ФРАГМЕНТ ТЕКСТА:
----------------------------------------

Борис Носик - Здесь шумят чужие города, или Великий эксперимент негативной селекции
«…Путешествие в железнодорожном вагоне 4-го класса казалось бесконечным, — вспоминал Кикоин. — Я добрался в Париж, сжимая в руке клочок бумаги с моим будущим адресом. Каким громадным казался Париж тому, кто в своей жизни видел только маленькие города и деревушки! После множества приключений, поездки в поезде и на метро, я добрался наконец до своей новой отчизны: это был „Улей“, этот огромный (там было уже до сотни ателье. — Б. Н.) русский муравейник в Данцигском проезде».
На самом-то деле Михаил Кикоин провел первый парижский год у кузена-ювелира. Отец Михаила, Перец Кикоин, договорился, что будет через родственников передавать для сына скромное месячное довольствие (более скромное, чем то, что высылал Шагалу щедрый адвокат Винавер).
А в 1913 году приехал в Париж и поселился в «Улье», в тесном ателье Пинхуса Кременя, третий белорусский мушкетер — Хаим Сутин. Теперь они вместе бродили по музеям, по галереям, по выставкам, долгие часы проводили в Лувре. Как и Шагал, они здесь учились живописи, технике, да и учителя у них были почти те же — Рембрандт, Сезанн, Курбе, Моне, Шарден… И еще Хальс, Тьеполо, Фрагонар, Гуарди, Тинторетто, Гойя…
Сын Кикоина записал однажды рассказ отца о том, как сразу после встречи Сутина в Париже они попали все (по дешевке, а может, и бесплатно) в театр на «Гамлета»: «Едва выбравшись с Восточного вокзала, мы пошли в театр и смотрели „Гамлета“.

----------------------------------------

ИСХОДНЫЕ ДАННЫЕ:
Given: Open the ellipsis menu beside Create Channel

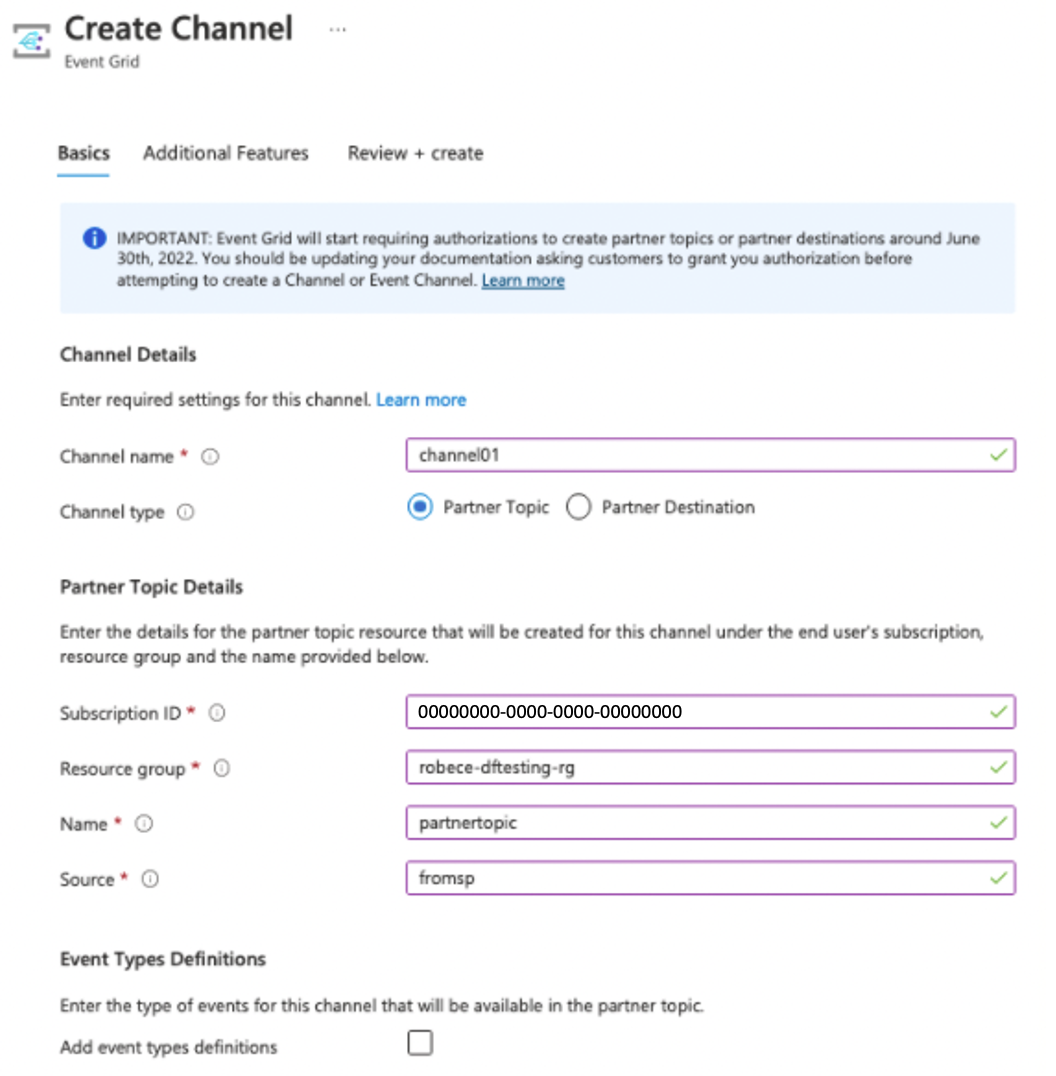Looking at the screenshot, I should click(x=337, y=29).
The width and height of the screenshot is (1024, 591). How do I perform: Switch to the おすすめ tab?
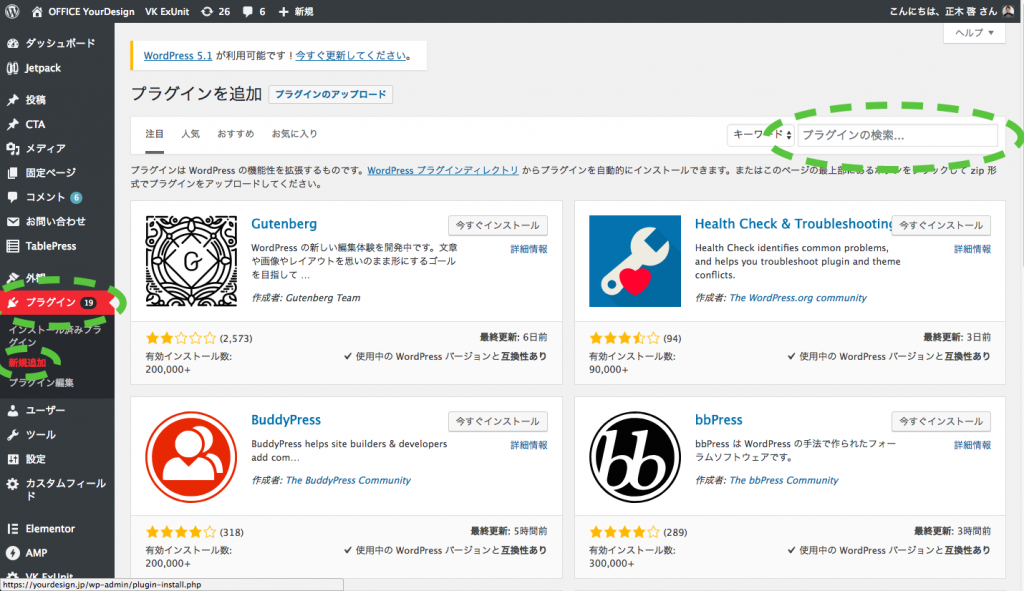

----------------------------------------

ЗАДАНИЯ:
1. Дословно выпишите часть текста о Михаиле Кикоине: начните со слов «Борис Носик - Здесь» и остановитесь после слов «щедрый адвокат Винавер).».
2. Напишите, что следует в тексте о Михаиле Кикоине за его последним предложением.

ОТВЕТЫ К ЗАДАНИЯМ:
1.
Борис Носик - Здесь шумят чужие города, или Великий эксперимент негативной селекции
«…Путешествие в железнодорожном вагоне 4-го класса казалось бесконечным, — вспоминал Кикоин. — Я добрался в Париж, сжимая в руке клочок бумаги с моим будущим адресом. Каким громадным казался Париж тому, кто в своей жизни видел только маленькие города и деревушки! После множества приключений, поездки в поезде и на метро, я добрался наконец до своей новой отчизны: это был „Улей“, этот огромный (там было уже до сотни ателье. — Б. Н.) русский муравейник в Данцигском проезде».
На самом-то деле Михаил Кикоин провел первый парижский год у кузена-ювелира. Отец Михаила, Перец Кикоин, договорился, что будет через родственников передавать для сына скромное месячное довольствие (более скромное, чем то, что высылал Шагалу щедрый адвокат Винавер).

2.
Придя в восторг от Парижа и от спектакля, Сутин сказал другу: „Михаил, если в таком городе мы не сумеем раскрыться, не сможем создать великих произведений искусства, грош нам цена“».
Одно слово — художник
Жаль, что не осталось рассказа о том, как Сутин перенес далекое путешествие через границы. Он испытывал смертельный страх перед любыми таможенниками, чиновниками, пограничниками. Вероятно, поэтому, живя подолгу на Лазурном Берегу, недалеко от итальянской границы, он так и не побывал (может, единственный из художников) в соседней Италии. Надо признать, странностей у этого сына Смиловичей было множество, много было, как выражаются нынче, комплексов. Вообще, насколько мне довелось наблюдать изблизи, смиловичский климат, теснота, убожество жизни, многодетность и наличие черты запрета («оседлости») не способствовали душевному здоровью местечкового населения (позднее еще был в Европе Холокост, а в России тем, кому удалось выжить во Вторую мировую войну, еще довелось доказывать, что они не готовили всемирный заговор против Отца Народов). Характер Сутина, если верить мемуаристам, и характер его творчества не сильно противоречат этому дилетантскому и вполне семейному моему наблюдению: Сутин был уже и юношей совершеннейший псих. Он, к примеру, не терпел, чтоб смотрели, как он работает. Даже чтоб смотрели при нем его вещи. Даже чтоб стояли рядом, когда он смотрит на чужую картину. На счастье для биографов, с годами он стал делать исключение для прелестной Мадлен Кастэн и ее мужа, так что Мадлен оставила рассказ о совместном с Сутиным посещении музея:
Дама из общества Мадлен Кастэн и ее любимый художник Сутин. Фото из собрания Эмманюэля Кастэна
«Иногда мы сопровождали его в Лувр. Это было чудесно.
Он больше часа оставался перед „Quartier des boeufs“ или „Вирсавией“ Рембрандта, анализируя духовную атмосферу, создаваемую игрой света и тени, все великолепие палитры. Великий голландец действительно был его богом. Если говорить о других именах — это Курбе. Перед его „Ателье“ он говорил: „Посмотрите его центральный мотив. Это, без сомнения, самое прекрасное „ню“ во французском искусстве“».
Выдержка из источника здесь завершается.